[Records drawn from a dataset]
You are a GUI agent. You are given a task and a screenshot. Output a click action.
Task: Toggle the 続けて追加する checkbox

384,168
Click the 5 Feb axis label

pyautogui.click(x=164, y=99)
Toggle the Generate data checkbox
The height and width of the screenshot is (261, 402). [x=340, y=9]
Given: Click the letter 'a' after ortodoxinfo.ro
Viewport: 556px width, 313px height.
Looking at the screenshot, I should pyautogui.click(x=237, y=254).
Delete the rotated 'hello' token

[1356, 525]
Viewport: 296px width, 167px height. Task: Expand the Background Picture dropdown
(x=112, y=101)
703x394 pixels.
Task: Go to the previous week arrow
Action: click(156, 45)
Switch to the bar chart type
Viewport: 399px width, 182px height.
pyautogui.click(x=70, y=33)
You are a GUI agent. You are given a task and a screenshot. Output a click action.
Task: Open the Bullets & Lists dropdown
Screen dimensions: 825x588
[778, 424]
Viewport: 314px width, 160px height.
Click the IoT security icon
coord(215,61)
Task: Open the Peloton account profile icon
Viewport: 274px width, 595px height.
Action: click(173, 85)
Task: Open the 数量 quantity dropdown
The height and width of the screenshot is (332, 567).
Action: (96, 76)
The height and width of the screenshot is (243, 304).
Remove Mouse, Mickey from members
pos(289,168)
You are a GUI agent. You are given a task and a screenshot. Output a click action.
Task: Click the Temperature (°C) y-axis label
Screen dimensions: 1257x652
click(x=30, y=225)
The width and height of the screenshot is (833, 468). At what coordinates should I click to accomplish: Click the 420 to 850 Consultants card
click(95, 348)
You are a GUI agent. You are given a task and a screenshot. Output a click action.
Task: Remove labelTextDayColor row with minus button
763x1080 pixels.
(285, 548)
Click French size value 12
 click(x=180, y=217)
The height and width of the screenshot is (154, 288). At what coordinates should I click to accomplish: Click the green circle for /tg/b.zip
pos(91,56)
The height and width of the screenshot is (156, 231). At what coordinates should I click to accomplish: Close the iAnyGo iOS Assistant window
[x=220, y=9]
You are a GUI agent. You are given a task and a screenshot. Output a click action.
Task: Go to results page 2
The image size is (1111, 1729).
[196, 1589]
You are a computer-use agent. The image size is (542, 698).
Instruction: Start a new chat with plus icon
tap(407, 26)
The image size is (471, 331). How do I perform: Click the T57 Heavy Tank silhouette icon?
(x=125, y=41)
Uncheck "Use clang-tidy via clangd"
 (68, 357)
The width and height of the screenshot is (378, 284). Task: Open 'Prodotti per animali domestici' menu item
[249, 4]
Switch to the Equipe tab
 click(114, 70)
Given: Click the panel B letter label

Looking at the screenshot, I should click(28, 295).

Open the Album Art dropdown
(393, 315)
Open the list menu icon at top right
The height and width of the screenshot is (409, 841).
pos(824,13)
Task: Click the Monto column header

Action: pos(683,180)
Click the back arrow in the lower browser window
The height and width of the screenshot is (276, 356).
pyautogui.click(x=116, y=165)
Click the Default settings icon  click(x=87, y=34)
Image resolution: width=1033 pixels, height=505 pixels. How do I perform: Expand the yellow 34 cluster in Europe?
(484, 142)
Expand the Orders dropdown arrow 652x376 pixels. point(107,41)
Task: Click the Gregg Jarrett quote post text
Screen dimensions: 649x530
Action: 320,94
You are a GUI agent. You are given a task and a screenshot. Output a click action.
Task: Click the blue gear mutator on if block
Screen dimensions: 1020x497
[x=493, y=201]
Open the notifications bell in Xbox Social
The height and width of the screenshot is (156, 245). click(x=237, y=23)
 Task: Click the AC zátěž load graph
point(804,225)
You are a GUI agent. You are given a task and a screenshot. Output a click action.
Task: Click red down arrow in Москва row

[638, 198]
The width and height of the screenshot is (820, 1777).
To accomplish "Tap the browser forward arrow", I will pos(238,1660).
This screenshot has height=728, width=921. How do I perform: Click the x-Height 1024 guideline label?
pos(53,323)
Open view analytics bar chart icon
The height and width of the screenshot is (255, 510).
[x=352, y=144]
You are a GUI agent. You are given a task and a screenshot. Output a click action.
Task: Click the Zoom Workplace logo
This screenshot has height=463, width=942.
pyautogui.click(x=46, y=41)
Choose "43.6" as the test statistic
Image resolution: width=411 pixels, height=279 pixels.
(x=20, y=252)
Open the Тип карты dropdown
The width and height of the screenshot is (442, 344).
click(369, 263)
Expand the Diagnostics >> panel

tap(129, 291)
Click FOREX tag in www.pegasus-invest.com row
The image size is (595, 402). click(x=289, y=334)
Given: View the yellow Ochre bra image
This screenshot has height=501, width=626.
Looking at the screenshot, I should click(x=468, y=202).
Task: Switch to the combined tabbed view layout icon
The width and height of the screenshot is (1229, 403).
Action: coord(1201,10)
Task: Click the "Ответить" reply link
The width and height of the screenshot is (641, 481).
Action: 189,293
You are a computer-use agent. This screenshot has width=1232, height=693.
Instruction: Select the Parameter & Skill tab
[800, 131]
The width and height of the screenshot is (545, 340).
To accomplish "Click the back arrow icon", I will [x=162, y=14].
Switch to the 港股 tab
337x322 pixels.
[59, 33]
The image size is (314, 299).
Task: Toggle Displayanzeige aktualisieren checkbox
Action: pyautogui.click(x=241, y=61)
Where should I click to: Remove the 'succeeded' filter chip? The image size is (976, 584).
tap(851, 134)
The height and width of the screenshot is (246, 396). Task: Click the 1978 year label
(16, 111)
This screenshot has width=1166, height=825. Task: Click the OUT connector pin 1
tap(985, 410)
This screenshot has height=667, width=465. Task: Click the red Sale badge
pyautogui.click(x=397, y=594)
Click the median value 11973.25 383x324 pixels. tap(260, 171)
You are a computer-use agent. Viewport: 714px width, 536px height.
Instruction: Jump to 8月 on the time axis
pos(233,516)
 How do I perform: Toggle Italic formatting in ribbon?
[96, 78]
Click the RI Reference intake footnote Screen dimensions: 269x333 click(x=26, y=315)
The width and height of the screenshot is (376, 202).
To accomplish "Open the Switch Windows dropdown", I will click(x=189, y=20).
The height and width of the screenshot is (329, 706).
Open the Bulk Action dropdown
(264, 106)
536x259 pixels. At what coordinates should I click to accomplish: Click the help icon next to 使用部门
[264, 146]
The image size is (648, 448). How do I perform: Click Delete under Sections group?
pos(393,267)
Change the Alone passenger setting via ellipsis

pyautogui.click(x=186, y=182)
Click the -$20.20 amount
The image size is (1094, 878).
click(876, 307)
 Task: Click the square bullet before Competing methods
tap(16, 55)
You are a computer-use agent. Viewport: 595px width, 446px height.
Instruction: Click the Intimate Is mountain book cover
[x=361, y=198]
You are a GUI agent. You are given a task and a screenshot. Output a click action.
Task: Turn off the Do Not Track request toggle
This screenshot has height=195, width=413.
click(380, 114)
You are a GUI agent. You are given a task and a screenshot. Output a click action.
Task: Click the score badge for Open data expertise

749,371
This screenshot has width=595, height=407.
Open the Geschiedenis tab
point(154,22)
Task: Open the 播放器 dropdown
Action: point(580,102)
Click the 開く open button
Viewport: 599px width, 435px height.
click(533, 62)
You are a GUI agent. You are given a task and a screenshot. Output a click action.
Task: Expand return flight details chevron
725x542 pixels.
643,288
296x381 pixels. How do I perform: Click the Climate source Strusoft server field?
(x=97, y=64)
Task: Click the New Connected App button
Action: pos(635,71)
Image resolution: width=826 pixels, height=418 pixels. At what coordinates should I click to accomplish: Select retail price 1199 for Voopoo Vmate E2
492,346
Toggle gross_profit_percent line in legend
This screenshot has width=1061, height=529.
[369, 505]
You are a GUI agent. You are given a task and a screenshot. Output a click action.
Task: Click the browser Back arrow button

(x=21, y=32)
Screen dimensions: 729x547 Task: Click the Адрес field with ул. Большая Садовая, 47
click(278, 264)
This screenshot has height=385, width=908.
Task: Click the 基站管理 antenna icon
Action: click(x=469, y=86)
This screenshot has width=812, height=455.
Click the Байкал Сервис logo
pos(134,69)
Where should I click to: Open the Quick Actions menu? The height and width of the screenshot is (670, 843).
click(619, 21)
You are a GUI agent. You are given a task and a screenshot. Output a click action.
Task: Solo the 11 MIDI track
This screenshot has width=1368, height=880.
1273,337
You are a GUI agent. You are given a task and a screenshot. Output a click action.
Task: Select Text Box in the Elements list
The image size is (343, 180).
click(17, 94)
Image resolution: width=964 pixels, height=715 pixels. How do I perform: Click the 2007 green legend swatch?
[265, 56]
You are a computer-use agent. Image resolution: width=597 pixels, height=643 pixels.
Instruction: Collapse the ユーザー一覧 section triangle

Task details ▸ In the data above, find each line that uses the string "will". Copy it.

Response to the task ▸
To accomplish "Tap the browser forward arrow", I will pos(238,1660).
To accomplish "Click the back arrow icon", I will [x=162, y=14].
To accomplish "Open the Switch Windows dropdown", I will click(x=189, y=20).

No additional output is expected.